On sent assez clairement dans le film une critique du gouvernement Bush sur sa manière de traiter le problème écologique...
C'est évident ! L'administration Bush se moque du problème de l'environnement. Il était très clair pour moi, depuis le début, qu'en racontant cette histoire, je devais être très subversif et politiser mon discours. Le studio allait-il accepter mon point de vue ? Je m'en fichais un peu. Nous avons acquis les droits du livre, nous avons beaucoup travaillé sur le scénario, nous avons mis beaucoup de nous-même dans le projet afin qu'il puisse exister, donc pour nous c'était un peu la politique du "Prenez-le ou laissez-le !". Chose qui m'a un peu étonné : la Fox a accepté sans rechigner ce projet, a été un partenaire de premier choix. Cela dit, je suis tout de même impatient de voir comment vont réagir les Américains à la sortie du film... (rires) D'autant que, contrairement à la majeure partie des films-catastrophes, celui-ci délivre beaucoup d'action dans sa première demi-heure pour se poursuivre ensuite sur un ryhtme beauccoup plus lent...
Si on devait vous définir, on vous surnommerait "Monsieur-catastrophe" ! Vous vous êtes spécialisé dans un genre de film bien particulier. Etes-vous friand de la politique du "toujours plus fort" ?
C'est comme ça qu'on me voit en Europe ? (rires) En fait, je n'ai pas toujours fait des films-catastrophes et je ne suis pas un fan absolu de la surenchère. Je n'ai véritablement commencé à réaliser ce genre de longs métrages qu'avec Independence Day puis Godzilla. J'y ai pris beaucoup de plaisir. Mais depuis un moment, je n'avais plus envie de recommencer à détruire le monde, plus envie de refaire un film de ce type. Il a fallu que je lise ce fameux livre pour m'y remettre, car cette histoire me donnait l'occasion de "dire" quelque chose.
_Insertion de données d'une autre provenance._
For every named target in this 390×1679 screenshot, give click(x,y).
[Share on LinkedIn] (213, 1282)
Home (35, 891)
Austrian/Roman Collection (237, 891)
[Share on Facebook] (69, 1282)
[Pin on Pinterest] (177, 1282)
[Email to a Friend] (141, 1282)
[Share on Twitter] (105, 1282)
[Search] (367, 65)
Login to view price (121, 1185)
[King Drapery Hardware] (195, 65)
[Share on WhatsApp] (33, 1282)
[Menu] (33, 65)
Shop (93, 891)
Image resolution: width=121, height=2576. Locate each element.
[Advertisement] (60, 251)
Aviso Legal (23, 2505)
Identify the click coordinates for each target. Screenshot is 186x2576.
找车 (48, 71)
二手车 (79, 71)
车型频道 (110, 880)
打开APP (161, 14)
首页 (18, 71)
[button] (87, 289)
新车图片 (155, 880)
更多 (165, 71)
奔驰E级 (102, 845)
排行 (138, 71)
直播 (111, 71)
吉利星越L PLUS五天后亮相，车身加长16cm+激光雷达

Quand on fait un film pour une sortie estivale, il doit y avoir des personnages animés, beaucoup d'action ou je ne sais quoi encore, en tout cas il faut que le spectateur s'évade. Avec Le Jour d'après, j'avais l'occasion de faire un film extrêmement spectaculaire au niveau visuel mais qui ait aussi un fond, c'est ce qui m'a intéressé. Donc, on ne peut pas vraiment dire que j'ai fait un "nouveau" film-catastrophe, même si c'en est un quand même... (sourire)
Vous refusez donc d'être catalogué dans un genre ?
Je m'en fiche, en fait ! (rires) Très sincèrement, sans langue de bois, la seule chose qui m'attire, c'est l'histoire. Et je ne ferai un film QUE si l'histoire me plaît ! Si ça ne m'intéresse pas, je ne le fais pas. Je me fiche de toutes les offres que je reçois sur mon bureau, où l'on me propose des films qui "collent" à mon style. Je n'ai pas envie d'être catalogué, oui c'est vrai, d'être manipulé, dirigé par autrui. Je veux faire ce qui me plais et ce qui me plais, c'est de tenter plein de choses différentes, et pas seulement des films-catastrophes ! La Fox me relance par exemple contamment pour faire un Independence 2. Je ne sais pas quoi leur dire, moi ! (rires) C'est la même chose, encore et encore !
"Le Jour d'après" est donc différent des films-catastrophes habituels. Que diriez-vous aux spectateurs français pour les convaincre d'aller le voir en salles ?
Et bien, c'est très simple ! (rires) Si vous voulez voir un film différent cet été, différent de tous les autres qui vont passer dans les salles, allez-voir mon film ! (rires) Car les autres gros films de cet été, c'est un peu comme si vous les aviez déjà vus ! Spider-Man 2..., on l'a déjà vu voler dans le premier volet ! Troie ressemble beaucoup à Gladiator, non ? Van Helsing est un peu la copie de La Ligue des Gentlemen Extraordinaires ! Vous avez déjà vus tous ces films ! Ce que j'ai envie de dire aux gens, c'est que quand ils vont aller voir Le Jour d'après, ils vont se dire "Je n'ai jamais vu un film comme celui-là auparavant!".